*** DATA PROVIDED Section Begins ***

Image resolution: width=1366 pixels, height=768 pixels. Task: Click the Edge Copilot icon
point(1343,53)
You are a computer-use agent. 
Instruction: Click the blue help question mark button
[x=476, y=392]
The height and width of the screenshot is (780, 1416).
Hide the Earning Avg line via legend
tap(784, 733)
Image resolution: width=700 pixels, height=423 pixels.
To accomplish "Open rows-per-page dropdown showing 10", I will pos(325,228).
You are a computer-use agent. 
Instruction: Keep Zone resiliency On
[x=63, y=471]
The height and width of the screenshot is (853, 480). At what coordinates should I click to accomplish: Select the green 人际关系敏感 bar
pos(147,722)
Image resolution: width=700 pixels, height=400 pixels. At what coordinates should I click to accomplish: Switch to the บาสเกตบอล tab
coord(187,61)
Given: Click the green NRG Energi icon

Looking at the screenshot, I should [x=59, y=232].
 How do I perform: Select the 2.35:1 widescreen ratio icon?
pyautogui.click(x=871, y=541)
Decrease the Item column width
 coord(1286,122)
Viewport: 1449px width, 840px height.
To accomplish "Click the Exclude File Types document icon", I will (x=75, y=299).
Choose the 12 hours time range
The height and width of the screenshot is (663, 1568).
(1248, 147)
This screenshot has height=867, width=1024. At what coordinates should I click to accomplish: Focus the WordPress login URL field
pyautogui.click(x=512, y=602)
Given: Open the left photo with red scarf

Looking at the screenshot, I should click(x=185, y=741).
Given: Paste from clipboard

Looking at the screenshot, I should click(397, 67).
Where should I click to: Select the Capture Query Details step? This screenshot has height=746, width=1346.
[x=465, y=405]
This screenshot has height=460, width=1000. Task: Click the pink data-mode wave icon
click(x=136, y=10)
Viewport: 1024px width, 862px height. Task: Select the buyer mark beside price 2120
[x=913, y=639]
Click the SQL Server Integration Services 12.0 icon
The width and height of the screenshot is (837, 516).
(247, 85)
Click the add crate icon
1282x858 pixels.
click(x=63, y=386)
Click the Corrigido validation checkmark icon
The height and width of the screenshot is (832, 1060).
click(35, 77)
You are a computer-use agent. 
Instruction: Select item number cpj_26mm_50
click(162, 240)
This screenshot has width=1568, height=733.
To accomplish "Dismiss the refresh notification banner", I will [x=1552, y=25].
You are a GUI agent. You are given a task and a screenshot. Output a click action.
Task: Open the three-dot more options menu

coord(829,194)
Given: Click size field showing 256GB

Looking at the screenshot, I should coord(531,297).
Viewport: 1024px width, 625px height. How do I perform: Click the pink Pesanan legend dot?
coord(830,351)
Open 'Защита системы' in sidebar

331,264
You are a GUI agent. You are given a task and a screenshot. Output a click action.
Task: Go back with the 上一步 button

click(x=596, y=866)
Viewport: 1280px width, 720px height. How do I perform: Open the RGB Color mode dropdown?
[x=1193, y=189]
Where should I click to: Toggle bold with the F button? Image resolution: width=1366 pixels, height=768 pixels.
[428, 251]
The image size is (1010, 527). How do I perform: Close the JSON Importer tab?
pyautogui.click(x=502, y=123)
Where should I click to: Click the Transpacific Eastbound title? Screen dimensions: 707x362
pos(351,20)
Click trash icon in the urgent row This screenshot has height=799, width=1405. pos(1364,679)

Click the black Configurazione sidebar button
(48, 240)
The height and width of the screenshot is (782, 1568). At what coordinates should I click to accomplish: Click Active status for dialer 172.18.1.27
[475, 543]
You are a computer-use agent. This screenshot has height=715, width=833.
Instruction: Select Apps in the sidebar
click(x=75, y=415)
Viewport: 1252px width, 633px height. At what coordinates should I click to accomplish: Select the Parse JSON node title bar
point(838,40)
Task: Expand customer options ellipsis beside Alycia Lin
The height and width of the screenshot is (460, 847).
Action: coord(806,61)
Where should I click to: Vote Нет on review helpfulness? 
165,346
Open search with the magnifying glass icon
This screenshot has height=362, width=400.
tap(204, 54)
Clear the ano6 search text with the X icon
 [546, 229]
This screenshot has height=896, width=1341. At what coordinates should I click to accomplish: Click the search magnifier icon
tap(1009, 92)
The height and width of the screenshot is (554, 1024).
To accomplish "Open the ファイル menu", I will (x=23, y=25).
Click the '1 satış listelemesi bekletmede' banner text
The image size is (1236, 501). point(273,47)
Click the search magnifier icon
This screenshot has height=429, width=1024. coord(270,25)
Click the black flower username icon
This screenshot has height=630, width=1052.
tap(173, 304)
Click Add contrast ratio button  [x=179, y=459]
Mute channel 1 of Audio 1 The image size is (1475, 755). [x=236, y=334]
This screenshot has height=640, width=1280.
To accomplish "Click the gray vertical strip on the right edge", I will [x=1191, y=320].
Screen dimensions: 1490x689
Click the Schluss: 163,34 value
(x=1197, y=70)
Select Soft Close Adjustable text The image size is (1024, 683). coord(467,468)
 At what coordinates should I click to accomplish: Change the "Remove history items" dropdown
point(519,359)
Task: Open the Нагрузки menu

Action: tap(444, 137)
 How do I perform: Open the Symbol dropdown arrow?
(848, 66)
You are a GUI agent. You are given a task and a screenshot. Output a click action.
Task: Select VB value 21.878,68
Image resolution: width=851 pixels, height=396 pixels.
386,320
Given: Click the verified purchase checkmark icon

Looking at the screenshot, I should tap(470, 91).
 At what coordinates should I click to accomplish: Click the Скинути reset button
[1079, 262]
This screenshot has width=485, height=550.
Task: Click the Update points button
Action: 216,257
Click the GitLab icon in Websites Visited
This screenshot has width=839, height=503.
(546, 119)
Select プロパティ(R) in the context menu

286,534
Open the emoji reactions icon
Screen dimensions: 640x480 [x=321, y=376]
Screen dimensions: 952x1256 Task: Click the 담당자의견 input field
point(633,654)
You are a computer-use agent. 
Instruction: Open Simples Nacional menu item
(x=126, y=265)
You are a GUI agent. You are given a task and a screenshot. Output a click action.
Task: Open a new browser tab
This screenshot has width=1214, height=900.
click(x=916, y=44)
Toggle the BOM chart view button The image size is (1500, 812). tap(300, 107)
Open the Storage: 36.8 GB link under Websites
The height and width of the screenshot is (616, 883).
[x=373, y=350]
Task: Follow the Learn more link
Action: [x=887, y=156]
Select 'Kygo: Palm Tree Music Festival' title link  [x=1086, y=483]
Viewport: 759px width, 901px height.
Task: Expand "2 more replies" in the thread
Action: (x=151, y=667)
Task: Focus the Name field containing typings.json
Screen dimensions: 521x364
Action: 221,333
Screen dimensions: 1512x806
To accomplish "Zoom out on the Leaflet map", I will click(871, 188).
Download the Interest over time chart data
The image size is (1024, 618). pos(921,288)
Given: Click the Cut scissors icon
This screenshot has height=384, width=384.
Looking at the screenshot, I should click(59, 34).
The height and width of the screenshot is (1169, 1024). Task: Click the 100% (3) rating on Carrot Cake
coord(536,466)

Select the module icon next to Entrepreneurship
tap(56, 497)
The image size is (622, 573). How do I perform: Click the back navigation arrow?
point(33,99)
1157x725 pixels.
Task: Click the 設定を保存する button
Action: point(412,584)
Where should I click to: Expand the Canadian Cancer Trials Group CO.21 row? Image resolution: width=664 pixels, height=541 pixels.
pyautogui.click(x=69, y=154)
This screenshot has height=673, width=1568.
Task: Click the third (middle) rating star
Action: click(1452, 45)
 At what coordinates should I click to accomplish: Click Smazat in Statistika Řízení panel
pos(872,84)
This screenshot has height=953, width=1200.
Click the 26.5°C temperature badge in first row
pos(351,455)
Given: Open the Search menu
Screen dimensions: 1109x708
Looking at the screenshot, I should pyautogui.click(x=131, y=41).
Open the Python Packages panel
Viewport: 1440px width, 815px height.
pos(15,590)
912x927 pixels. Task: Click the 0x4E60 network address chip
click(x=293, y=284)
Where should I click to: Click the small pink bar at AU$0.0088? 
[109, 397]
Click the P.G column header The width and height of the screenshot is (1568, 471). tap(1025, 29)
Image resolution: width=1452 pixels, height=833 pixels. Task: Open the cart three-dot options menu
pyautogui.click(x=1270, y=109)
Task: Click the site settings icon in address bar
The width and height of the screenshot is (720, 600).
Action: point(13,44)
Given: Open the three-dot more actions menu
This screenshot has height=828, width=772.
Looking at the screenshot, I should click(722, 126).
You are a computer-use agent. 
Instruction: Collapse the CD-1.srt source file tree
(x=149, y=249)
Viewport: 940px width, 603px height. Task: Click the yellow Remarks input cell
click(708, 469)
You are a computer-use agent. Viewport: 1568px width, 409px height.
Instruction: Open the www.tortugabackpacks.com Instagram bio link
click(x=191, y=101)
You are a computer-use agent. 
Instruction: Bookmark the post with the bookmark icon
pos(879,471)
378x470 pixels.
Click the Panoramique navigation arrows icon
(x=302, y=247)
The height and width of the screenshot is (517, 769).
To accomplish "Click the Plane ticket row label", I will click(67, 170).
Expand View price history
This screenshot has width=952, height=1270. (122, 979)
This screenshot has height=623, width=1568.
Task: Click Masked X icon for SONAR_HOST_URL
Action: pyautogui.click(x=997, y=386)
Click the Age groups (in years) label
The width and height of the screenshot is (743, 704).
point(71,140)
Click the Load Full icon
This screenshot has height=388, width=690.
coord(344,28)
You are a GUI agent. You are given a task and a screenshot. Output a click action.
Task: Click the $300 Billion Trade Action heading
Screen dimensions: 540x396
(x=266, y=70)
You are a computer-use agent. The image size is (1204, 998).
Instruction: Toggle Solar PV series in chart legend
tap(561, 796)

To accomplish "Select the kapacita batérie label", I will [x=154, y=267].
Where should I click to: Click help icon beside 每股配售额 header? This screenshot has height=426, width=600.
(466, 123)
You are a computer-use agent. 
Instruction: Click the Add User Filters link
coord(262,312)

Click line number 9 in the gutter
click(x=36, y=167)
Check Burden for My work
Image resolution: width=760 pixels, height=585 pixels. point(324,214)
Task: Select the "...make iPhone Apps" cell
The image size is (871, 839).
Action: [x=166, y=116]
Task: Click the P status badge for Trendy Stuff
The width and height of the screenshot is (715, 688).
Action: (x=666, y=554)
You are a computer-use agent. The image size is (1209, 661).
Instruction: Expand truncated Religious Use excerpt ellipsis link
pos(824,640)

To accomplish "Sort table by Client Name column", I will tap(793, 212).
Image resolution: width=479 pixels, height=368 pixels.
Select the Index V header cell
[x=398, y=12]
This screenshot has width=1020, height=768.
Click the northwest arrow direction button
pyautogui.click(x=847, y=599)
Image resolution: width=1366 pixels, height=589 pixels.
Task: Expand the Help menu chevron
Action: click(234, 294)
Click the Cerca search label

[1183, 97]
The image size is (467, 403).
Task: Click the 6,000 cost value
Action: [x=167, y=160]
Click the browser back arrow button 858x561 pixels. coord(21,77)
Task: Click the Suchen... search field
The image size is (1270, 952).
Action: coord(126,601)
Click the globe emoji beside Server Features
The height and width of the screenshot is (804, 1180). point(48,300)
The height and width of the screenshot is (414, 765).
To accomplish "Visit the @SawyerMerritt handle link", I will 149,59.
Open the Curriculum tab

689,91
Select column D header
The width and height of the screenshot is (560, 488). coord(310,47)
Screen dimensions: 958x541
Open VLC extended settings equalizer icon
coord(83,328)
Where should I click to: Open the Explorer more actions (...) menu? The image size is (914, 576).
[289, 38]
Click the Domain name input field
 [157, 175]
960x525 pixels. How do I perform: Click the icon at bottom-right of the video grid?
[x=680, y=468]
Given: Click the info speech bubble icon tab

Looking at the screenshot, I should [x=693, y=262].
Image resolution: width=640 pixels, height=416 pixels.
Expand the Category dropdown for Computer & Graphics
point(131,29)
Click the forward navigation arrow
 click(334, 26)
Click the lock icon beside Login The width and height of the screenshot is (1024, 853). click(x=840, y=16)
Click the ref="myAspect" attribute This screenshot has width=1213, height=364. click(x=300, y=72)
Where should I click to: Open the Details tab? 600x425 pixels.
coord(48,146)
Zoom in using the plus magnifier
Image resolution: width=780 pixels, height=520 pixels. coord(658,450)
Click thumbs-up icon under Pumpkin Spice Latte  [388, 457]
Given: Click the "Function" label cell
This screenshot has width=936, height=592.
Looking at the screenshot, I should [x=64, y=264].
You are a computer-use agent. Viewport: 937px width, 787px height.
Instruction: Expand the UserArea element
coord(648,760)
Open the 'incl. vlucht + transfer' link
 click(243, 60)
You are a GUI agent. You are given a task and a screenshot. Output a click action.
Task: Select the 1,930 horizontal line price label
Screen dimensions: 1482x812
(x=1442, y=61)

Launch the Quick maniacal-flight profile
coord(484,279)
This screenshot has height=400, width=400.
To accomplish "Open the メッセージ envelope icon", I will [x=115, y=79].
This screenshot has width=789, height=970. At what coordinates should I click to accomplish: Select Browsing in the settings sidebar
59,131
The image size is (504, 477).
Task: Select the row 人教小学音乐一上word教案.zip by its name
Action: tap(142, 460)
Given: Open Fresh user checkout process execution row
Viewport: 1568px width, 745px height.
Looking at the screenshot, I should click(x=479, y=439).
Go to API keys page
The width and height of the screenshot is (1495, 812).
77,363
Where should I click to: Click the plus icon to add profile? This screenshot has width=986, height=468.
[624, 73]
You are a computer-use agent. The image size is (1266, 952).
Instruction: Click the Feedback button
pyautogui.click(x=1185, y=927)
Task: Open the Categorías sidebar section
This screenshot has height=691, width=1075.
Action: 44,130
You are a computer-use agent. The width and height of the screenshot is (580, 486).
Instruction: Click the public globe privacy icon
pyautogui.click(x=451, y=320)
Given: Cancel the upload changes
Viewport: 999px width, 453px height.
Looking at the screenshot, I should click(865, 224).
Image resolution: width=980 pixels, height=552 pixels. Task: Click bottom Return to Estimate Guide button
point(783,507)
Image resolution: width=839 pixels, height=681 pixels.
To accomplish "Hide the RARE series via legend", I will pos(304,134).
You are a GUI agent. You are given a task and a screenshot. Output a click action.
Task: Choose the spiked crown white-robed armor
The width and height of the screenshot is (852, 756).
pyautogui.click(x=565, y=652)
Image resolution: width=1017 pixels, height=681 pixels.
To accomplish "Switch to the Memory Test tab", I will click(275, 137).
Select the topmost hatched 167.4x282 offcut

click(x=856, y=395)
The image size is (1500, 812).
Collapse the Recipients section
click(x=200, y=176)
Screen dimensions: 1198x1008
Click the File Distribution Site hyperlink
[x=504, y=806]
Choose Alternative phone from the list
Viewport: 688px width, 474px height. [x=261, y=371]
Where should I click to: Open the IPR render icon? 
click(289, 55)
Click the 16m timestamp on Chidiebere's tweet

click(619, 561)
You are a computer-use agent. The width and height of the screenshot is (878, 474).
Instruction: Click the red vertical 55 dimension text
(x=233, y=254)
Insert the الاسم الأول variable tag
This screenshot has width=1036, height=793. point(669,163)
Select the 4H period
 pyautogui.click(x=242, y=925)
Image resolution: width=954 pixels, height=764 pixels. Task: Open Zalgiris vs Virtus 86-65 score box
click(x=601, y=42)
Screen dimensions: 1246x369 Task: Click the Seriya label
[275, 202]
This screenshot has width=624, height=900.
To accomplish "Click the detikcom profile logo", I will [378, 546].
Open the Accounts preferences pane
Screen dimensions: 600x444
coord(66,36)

*** DATA PROVIDED Section Ends ***

— TASK DETAILS —
This exercise needs every line of the listing that contains the word "browser".

— EXERCISE RESULT —
Task: Open a new browser tab
Click the browser back arrow button 858x561 pixels. coord(21,77)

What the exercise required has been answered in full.